Exercise goal
Rewrite the material, changing "checkbox" to "check box" and leaving everything else unchanged.

Collection entries:
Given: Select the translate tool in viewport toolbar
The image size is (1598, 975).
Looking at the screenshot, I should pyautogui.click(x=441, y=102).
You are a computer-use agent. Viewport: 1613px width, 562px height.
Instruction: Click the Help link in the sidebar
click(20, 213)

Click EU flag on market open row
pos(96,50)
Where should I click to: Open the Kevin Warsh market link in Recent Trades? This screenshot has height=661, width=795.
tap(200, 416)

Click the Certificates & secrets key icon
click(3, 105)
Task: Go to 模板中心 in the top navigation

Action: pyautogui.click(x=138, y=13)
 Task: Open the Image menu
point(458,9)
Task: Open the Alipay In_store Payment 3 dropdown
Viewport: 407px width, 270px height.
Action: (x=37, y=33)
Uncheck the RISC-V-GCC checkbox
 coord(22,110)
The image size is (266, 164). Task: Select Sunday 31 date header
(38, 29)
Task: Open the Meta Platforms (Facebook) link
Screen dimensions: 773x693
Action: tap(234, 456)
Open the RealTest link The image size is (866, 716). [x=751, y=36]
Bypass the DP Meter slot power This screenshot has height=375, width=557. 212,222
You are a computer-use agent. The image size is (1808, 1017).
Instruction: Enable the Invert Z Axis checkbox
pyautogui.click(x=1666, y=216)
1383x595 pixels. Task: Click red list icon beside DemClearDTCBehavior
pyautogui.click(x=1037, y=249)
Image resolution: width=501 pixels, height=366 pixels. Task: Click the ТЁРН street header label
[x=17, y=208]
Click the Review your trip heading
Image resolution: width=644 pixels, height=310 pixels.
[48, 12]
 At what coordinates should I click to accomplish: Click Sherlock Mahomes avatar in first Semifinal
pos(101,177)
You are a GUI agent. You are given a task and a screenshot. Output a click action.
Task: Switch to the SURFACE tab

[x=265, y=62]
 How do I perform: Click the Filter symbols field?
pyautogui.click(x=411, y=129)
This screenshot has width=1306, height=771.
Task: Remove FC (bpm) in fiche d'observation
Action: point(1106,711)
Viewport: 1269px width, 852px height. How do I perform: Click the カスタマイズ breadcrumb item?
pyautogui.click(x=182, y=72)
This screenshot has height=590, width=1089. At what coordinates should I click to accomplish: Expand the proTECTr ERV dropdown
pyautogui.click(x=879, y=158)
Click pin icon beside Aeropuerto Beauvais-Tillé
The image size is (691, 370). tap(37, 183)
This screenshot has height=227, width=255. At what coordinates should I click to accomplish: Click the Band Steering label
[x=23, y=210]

Solution to the exercise
Given: Select the translate tool in viewport toolbar
The image size is (1598, 975).
Looking at the screenshot, I should pyautogui.click(x=441, y=102).
You are a computer-use agent. Viewport: 1613px width, 562px height.
Instruction: Click the Help link in the sidebar
click(20, 213)

Click EU flag on market open row
pos(96,50)
Where should I click to: Open the Kevin Warsh market link in Recent Trades? This screenshot has height=661, width=795.
tap(200, 416)

Click the Certificates & secrets key icon
click(3, 105)
Task: Go to 模板中心 in the top navigation

Action: pyautogui.click(x=138, y=13)
 Task: Open the Image menu
point(458,9)
Task: Open the Alipay In_store Payment 3 dropdown
Viewport: 407px width, 270px height.
Action: (x=37, y=33)
Uncheck the RISC-V-GCC check box
 coord(22,110)
The image size is (266, 164). Task: Select Sunday 31 date header
(38, 29)
Task: Open the Meta Platforms (Facebook) link
Screen dimensions: 773x693
Action: tap(234, 456)
Open the RealTest link The image size is (866, 716). [x=751, y=36]
Bypass the DP Meter slot power This screenshot has height=375, width=557. 212,222
You are a computer-use agent. The image size is (1808, 1017).
Instruction: Enable the Invert Z Axis check box
pyautogui.click(x=1666, y=216)
1383x595 pixels. Task: Click red list icon beside DemClearDTCBehavior
pyautogui.click(x=1037, y=249)
Image resolution: width=501 pixels, height=366 pixels. Task: Click the ТЁРН street header label
[x=17, y=208]
Click the Review your trip heading
Image resolution: width=644 pixels, height=310 pixels.
[48, 12]
 At what coordinates should I click to accomplish: Click Sherlock Mahomes avatar in first Semifinal
pos(101,177)
You are a GUI agent. You are given a task and a screenshot. Output a click action.
Task: Switch to the SURFACE tab

[x=265, y=62]
 How do I perform: Click the Filter symbols field?
pyautogui.click(x=411, y=129)
This screenshot has width=1306, height=771.
Task: Remove FC (bpm) in fiche d'observation
Action: point(1106,711)
Viewport: 1269px width, 852px height. How do I perform: Click the カスタマイズ breadcrumb item?
pyautogui.click(x=182, y=72)
This screenshot has height=590, width=1089. At what coordinates should I click to accomplish: Expand the proTECTr ERV dropdown
pyautogui.click(x=879, y=158)
Click pin icon beside Aeropuerto Beauvais-Tillé
The image size is (691, 370). tap(37, 183)
This screenshot has height=227, width=255. At what coordinates should I click to accomplish: Click the Band Steering label
[x=23, y=210]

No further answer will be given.